We are going back a little bit, January 2013 to be precise when myself and my partner moved into a small property in Cornwall. We paid a £500 deposit to the landlord who confirmed that the deposit would be refunded on completion of the inspection/hand over of keys etc.

 

Now being fairly young and nieve we weren’t aware of the DPS and just thought that the deposit was managed by the landlord and was up to them to do what they would like, that was until he refused to return our deposit. At the time we did some digging and soon found out about the DPS and that our deposit should have been helpd in a DPS within 30 days, something that they did not do – I had checked with all of the relevant deposit schemes all of whom had no information of a deposit for the property we were renting.

 

As im sure you can appreciate, being young and understanding the legal jargon behind the DPS and being faced with court, we decided that we should just potentially leave it and move on. That said the way we were treated by the landlord has always stuck with us and we feel it’s only right to persue matters now that we are a little more clued up.

 

The agreed duration of our tenancy was 3 months however no contract was provided or signed although we do have email traces where the landlord agrees to our conditions, and have full proof of payment of the deposit. Upon vacating there was further correspondence by email where we asked the landlord for our deposit back but then refused, stipulating that that property was left dirty (something which we dispute) and that was cause along with excessive internet charges (£80) which we were never informed of at the beginning of our tenancy.

 

In short, would I be right in saying that the landlord by LAW regardless of how the property was left, or the duration of our tenancy, should have still placed the deposit in a DPS and that we should in-fact continue to persue matters and refund of our deposit?

 

TIA

Link to post
Share on other sites

Assuming you were living in self-contained accommodation without the landlord, the deposit should have been protected.

 

You can pursue just the return of the deposit through the courts. It will be a "small claims" claim so relatively straightforward. Landlord would need to prove his deductions were valid.

 

Or you could pursue a claim for failure to protect the deposit. This is more expensive, so I understand. Failure to protect the deposit should require landlord to return the deposit and additionally a sum of money between 1 and 3 times the deposit (up to the judge to decide how much).

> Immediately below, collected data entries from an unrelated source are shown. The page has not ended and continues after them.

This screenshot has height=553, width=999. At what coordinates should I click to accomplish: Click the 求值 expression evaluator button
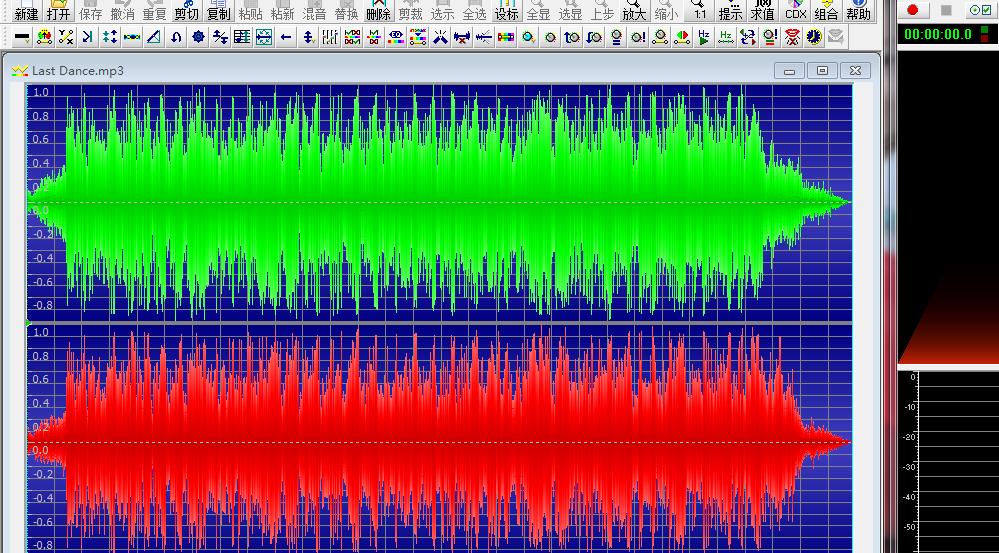762,12
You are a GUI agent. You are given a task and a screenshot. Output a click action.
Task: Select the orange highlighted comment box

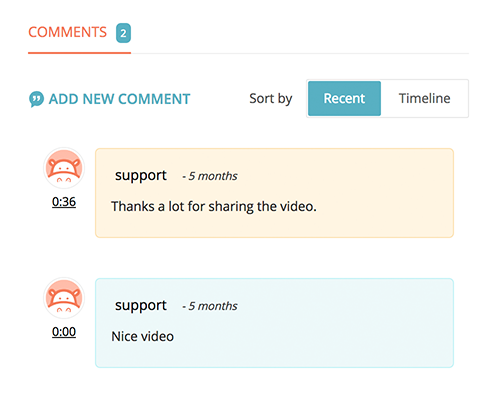[x=274, y=193]
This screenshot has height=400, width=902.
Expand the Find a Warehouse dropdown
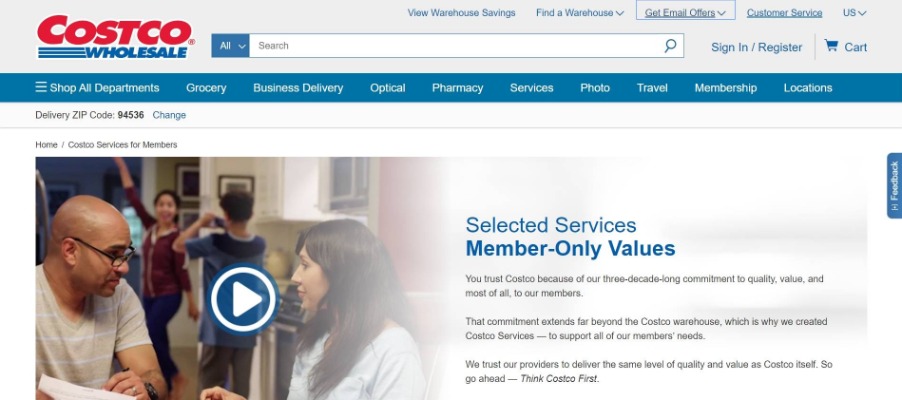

This would not prevent landlord suing you if he thinks he is entitled to costs for cleaning/internet.

 

You can start by threatening the latter in the hope that landlord coughs up to avoid the 1-3 times "fine".

Link to post
Share on other sites

Hi Steve,

 

Many thanks for your response.

 

Your opening statement is correct, it is self contained and the landlord resided elsewhere. HAving posted elsewhere about this particular issue we are facing someone has mentioned that the LL may try and play the 'Holiday Let' card, as there is no signed agreement. I have managed to find the original estate agent posting via a property website which clearly states a winter let - would this have mattered anyway, after all we are still parting a sum of money to a private landlord? I also have all relevant proof of the deposit being paid.

 

To be honest, we'd just like our deposit back, anything else would be a bonus, however I do believe that it would be his word against ours in reference to the cleanliness of the property and the broadband bill as again nothing was ever provided in writing, nor was an inventory completed in order to reference against.

 

Thanks again

Link to post
Share on other sites

So you did not enter into an AST, more likely a Contractual Agreement. Deposit protection isonly required for AST.

As said before, if you want your mon back, send LL a 'Letter before Action', requesting return of your full deposit within 14 days to avoid possible further legal action. Then proceed as nec. but don't make empty threats.

Link to post
Share on other sites

If you are in any doubt as to the status of the contract, this still doesn't stop you pursuing return of the deposit.

 

It's not a case of his word against yours. He needs to have evidence that you owe him the money that he is withholding.

Link to post
Share on other sites
PS my understanding is that this type of agreement would be deemed to be an AST if it were your main residence. But iamnotalawyer.

 

It was indeed our only property, we moved down from liverpool to reside here

 

OP, what was the purpose of you renting for just 2 months?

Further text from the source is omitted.